# Entries provided:
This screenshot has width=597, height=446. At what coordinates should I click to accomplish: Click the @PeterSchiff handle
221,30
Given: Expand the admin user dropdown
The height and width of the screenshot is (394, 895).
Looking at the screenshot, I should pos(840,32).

...

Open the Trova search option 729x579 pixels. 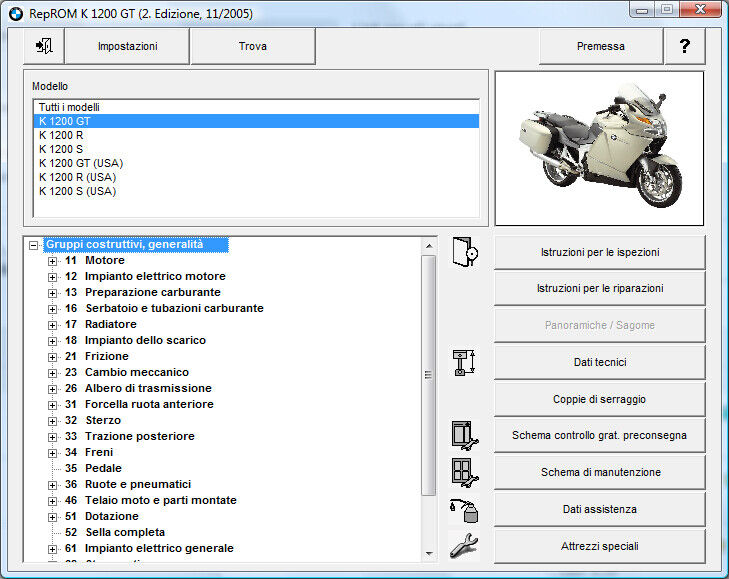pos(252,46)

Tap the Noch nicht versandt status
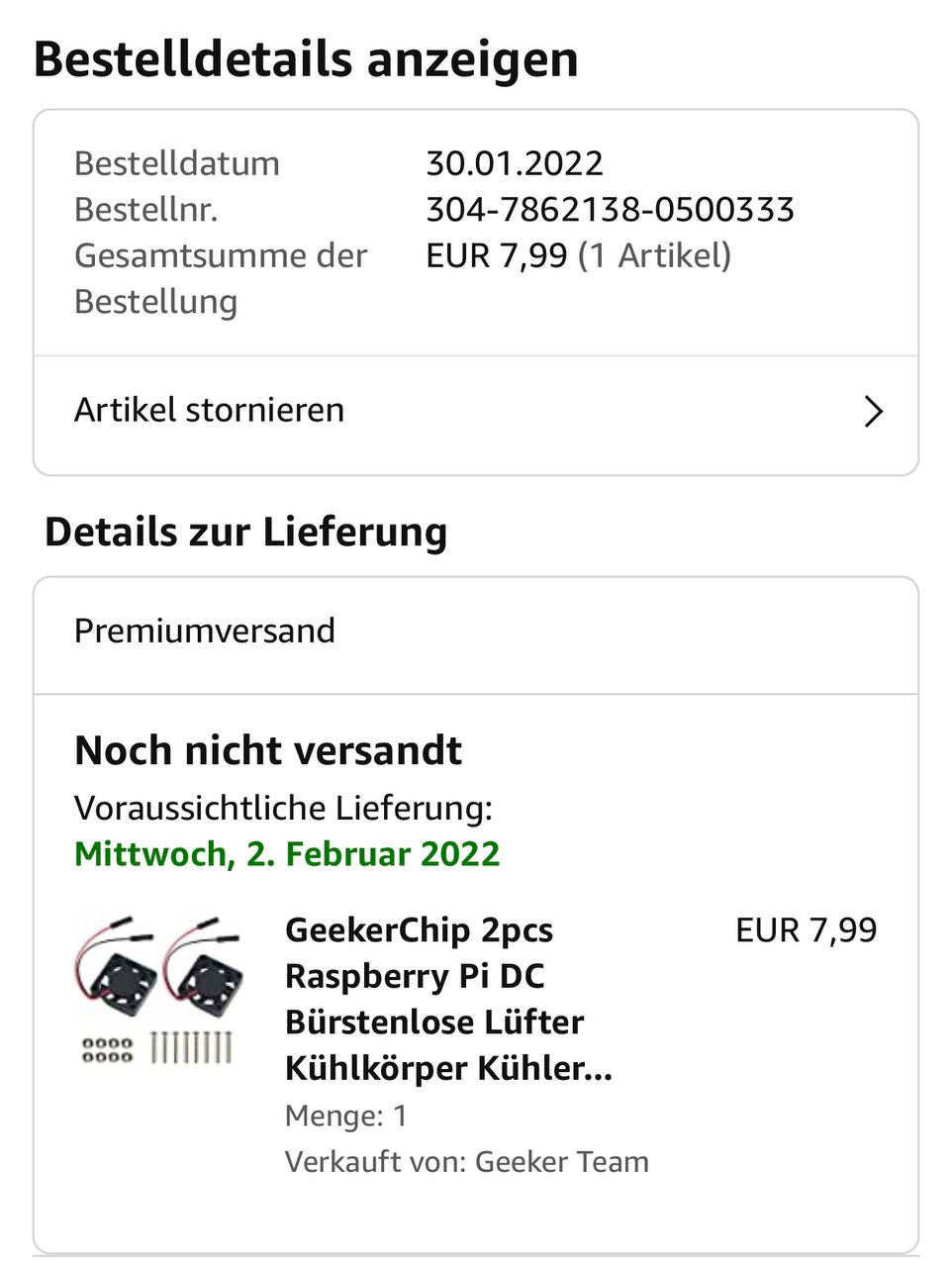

* * *

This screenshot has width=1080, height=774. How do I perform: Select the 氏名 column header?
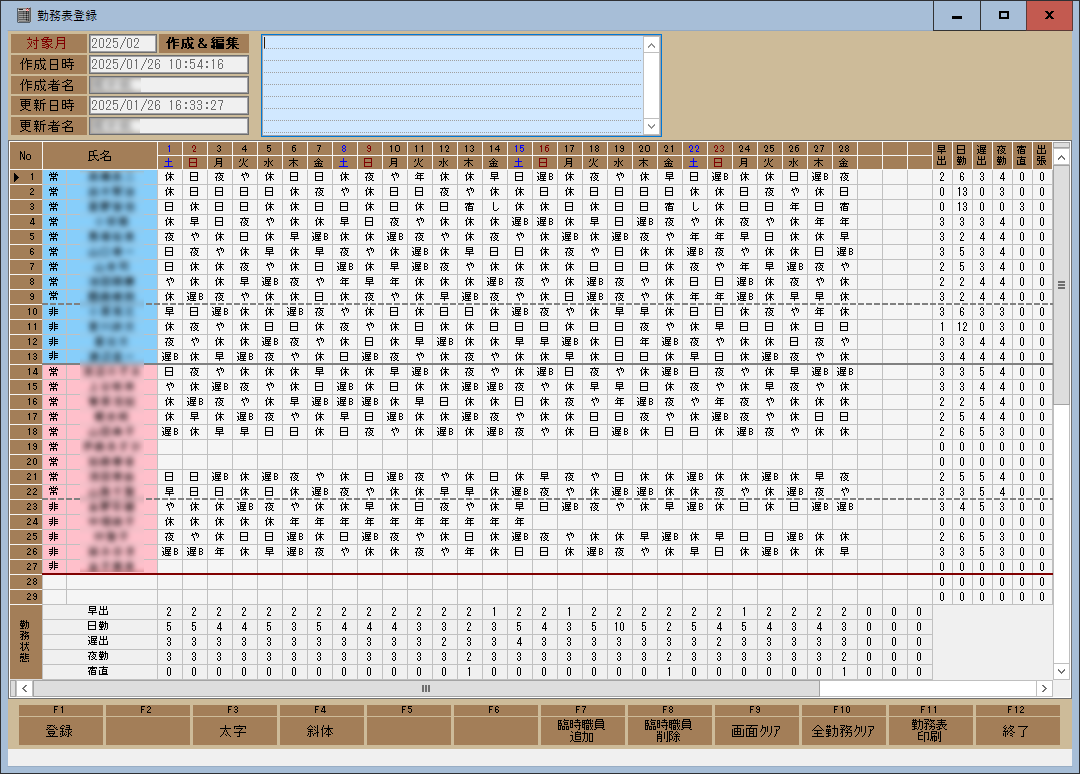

# Stated problem:
Rewrite the lines from the one containing "Given: Expand the admin user dropdown" to the one containing "Looking at the", replacing "admin user" with "account" and leaving everything else unchanged.

# Solved exercise:
Given: Expand the account dropdown
The height and width of the screenshot is (394, 895).
Looking at the screenshot, I should pos(840,32).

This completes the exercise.